How the Fish Got Its Butt Fin: An unusual “anal fin” on a fossil fish has the science media speculating, working up the just-so story to explain it. According to Live Science, one storyteller said, “Rather than gradual acquisition of complex characteristics, maybe there was a bit more experimentation and odd acquisitions.” Science Daily, promising “new insight into evolution” in its headline, got into full Kipling mode with this quote: “It’s not clear why the fins are positioned so far back on the fish, or what advantage they might have provided. However, they do show that our early vertebrate ancestors tried out lots of different body plans before settling on two arms and two legs. If they hadn’t then our bodies would have looked very different!” And that, children, is how a fossil fin on a fish’s butt “shed more light” on our evolution.
Laugh Out Loud
Considering the recklessness of many “adaptationist” stories that “misuse” evolution, a festival is being schedueld at MIT to laugh at evolutionary just-so stories. Called the “BAH!” Festival (Bad Ad-Hoc Hypotheses), the event was sold out and promises to be an ongoing event. A cartoon on the festival page illustrates the problem: an evolutionists suggests that babies are shaped like footballs and need to be burped because early human ancestors punted them like footballs from village to village. According to the website, “The Festival of Bad Ad Hoc Hypotheses (BAH!) is a celebration of well-argued and thoroughly researched but completely incorrect evolutionary theory.” Live Science calls it “Survival of the Funniest.” Seven lectures will amuse listeners with “internally coherent, even convincing — but ultimately hilariously absurd — explanations of evolutionary adaptation” and “ludicrous conclusions supported by careful evolutionary explanations.”
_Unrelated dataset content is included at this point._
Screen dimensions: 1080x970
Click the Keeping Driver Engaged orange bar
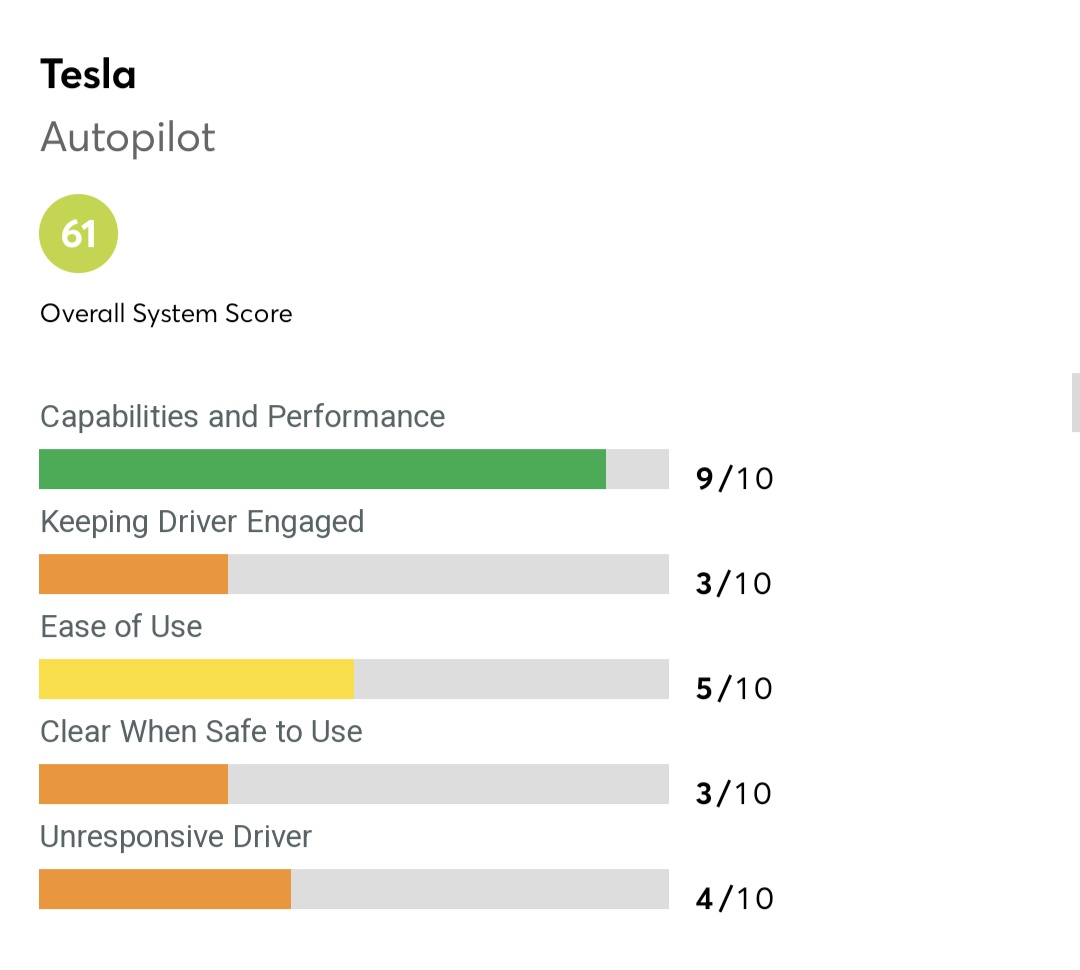[133, 574]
Pure satire, the festival is intended, first of all, to make people laugh. But, like most good satire, the event also pokes fun at a real issue, in this case, the misuse of evolutionary theory.
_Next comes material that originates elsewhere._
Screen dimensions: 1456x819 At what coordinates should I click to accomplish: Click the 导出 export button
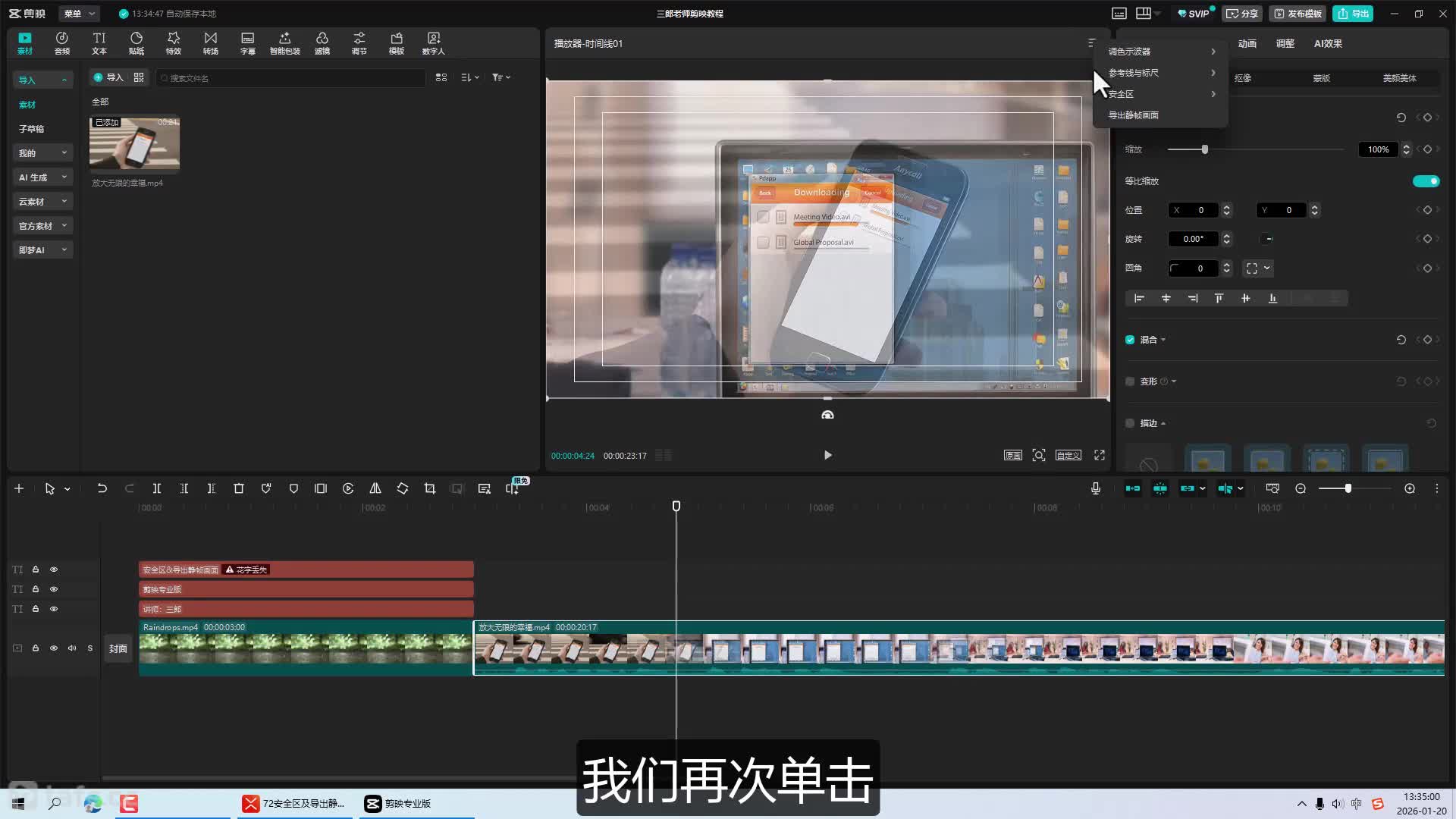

The major criticism for evolutionary theorists is hyperadaptationism, “over-the-top” evolutionary ideas that try to explain too many of an organism’s features as adaptations.…
Taking part in the festival “shows an awareness of the issue and the ability to joke about it and understand it,” .…
Case in point: the “aquatic ape” hypothesis (a proposed period of sea-going humanity) was used to explain human hairlessness, taste for seafood and enjoyment of swimming. “Clearly, it’s crazy” a festival organizer said, even though it was presented in all seriousness and offered as the “best contender” for a phenomenon lacking a good story (see 9/22/09, #7).
Isn’t it great that evolutionists are starting to laugh at themselves? Help them out! LOL (laugh out loud) and wish them LOL (lots of luck).
If winners of the BAH! Festival are announced, we will try to inform you here.
BAH BAH quack cheap, have you any fool?
Yes sir, yes sir at the BAH Festival.
One for the Master (Darwin),
One for the dame (science teacher)
One for the little boy
Who learns it in the lane.
BAH humbug, can’t take it any more;
Gone to Seattle to get the true score.